Before he left us in 1994 Lewis insisted: 

“Georgia does not give our players any special favors while they are in school. No cash, cars or anything besides free food and free education if they earned a scholarship. But when their eligibility runs out they each get a free 7-11.” 

Circa 2010 my two preteen sons and I tailgated with my Auburn ex-wife and our Florida Redneck Riviera Auburn friends at an Auburn weekend versus South Carolina. The hosts invited our family of four to lodge in their smallish one head a/k/a toilet RV with them. They were two adults and another preteen boy.

We thought that to be way too cozy and declined as politely as we could. That meant a post-game miserable traffic drive to the nearest short notice available motel room 35 miles east in Columbus, Georgia. We hoped and prayed for a clean motel toilet and a hot shower with decent water pressure. We got both.

Before the game, our hosts arranged for a responsible adult sitter to stay with the three boys, as we had only four tickets. After the Auburn victory, the sitter had bad news. One or both of my sons had vomited hot dogs, hamburgers, popcorn, cotton candy and a technicolor mix of condiments all over the RV master bed. 

My boys did not confess it, as they went back outside to play and perhaps refill their empty stomachs. By the time the sitter noticed, it had all soaked through the bed linens deep into the mattress. So help me the colorful mix looked orange and blue. It was the first and only time I thought those colors were anything but ugly. In fact, they appeared most attractive that evening.

It was one of the proudest nights of my life, yet  I could share that with no one until days later. Upon return to our Redneck Riviera Florida home, I gave my two guys a UGA scholarship while my not-yet ex-wife wasn’t looking.

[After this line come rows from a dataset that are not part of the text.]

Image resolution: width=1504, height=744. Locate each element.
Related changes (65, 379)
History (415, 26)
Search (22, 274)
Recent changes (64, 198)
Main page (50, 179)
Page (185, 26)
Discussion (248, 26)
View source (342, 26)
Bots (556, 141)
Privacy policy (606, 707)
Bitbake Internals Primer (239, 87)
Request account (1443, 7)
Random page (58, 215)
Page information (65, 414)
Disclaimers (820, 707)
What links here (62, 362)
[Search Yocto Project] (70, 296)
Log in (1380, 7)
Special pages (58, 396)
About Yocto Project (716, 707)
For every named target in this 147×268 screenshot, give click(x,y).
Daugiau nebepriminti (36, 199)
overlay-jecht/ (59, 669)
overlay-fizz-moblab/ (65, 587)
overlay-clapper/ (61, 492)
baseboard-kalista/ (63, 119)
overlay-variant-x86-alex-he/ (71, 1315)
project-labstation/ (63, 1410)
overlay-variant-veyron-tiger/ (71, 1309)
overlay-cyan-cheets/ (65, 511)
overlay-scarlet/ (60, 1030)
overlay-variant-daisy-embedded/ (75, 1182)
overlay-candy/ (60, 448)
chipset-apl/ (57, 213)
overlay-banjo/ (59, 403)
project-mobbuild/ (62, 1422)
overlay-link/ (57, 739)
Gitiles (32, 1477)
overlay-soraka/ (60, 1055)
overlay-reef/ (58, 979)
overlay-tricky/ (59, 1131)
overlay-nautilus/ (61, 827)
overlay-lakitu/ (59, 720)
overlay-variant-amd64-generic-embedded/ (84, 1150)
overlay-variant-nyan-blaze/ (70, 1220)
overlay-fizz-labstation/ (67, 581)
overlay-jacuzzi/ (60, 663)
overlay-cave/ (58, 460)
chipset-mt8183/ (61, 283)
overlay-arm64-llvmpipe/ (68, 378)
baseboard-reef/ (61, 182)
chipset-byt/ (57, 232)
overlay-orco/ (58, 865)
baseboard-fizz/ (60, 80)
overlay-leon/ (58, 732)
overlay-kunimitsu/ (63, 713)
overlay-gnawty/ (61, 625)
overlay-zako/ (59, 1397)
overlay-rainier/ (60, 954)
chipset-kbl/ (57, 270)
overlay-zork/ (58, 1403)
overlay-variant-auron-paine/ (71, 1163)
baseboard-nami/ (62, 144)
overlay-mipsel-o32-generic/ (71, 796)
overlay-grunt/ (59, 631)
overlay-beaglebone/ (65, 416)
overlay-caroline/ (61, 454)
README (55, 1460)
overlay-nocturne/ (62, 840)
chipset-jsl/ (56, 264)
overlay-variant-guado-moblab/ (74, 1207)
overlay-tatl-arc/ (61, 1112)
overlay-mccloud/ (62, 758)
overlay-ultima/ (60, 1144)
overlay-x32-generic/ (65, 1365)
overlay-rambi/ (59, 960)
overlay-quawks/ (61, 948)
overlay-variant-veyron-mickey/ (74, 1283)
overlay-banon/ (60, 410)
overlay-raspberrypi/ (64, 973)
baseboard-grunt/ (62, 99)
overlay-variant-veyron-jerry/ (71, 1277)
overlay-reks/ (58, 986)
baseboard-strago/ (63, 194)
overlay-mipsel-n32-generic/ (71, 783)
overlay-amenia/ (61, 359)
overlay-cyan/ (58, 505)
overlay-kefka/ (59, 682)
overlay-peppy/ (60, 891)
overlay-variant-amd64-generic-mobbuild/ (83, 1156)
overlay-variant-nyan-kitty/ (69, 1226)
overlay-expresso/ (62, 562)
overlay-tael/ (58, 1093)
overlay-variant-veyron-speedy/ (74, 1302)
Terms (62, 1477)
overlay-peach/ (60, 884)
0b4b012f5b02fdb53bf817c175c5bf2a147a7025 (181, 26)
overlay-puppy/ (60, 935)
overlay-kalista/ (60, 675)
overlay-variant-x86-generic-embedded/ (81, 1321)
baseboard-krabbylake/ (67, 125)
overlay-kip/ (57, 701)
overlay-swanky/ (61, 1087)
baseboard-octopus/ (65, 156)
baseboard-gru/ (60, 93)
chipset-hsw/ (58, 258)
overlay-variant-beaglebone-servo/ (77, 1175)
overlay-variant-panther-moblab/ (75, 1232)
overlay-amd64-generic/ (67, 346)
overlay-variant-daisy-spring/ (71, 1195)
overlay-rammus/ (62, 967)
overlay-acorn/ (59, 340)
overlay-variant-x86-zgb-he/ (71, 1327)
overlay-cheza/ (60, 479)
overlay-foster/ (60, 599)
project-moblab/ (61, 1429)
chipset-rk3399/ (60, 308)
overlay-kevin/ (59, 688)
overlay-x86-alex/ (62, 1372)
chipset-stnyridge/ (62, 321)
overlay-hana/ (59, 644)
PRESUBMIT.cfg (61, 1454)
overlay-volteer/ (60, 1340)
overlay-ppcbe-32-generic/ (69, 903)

To their credit, neither of my sons like Auburn despite their fond memories of RV bed hurling. 

“The South’s Oldest Rivalry” is North Carolina vs Virginia. SEC fans might say, ”Sure. Whatever.” That game fires up a total of about three football fans. 

Saturday will mark the continuation of “The Deep South’s Oldest Rivalry.” Georgia has won 13 of the past 16 games, including the past 4. In 2020, UGA beat Auburn 27-6 in their first October game since 1936. 

Kirby Smart does not use locker room material, nor does he seem to need it. He recently said, “We don’t practice to beat anybody. We practice to beat everybody.” 

Maybe UGA players will see this and learn about Auburn indignities done to our Dawgs over the decades. We beat Clemson and might have broken Clemson’s spirit in Game 1 of 2021. And Auburn is nothing but Clemson without the lake.

This writer predicted a 28-9 Dawgs victory over the Hawgs beginning at noon last Saturday, confident that Arkansas would not reach the end zone. Did they ever even reach the red zone?

This writer predicts an even more lopsided victory over Auburn on The Plains beginning at 3:30 p.m. Eastern this Saturday.

After Auburn loses to Georgia, they must go to Arkansas on Oct. 16 and lose to the Hawgs. Let’s just say Auburn gets caught looking past Georgia to that game the following Saturday.

We can say anything we want. The big, strong, fast, smart and cohesive Dawgs will feast on Tiger meat Saturday afternoon. Or War Eagle meat. Or Plainsmen meat. 

Lewis Grizzard might say: 

“It would help a lot if Auburn or AllBarn would figure out what they call themselves or what they are. Bless their hearts.”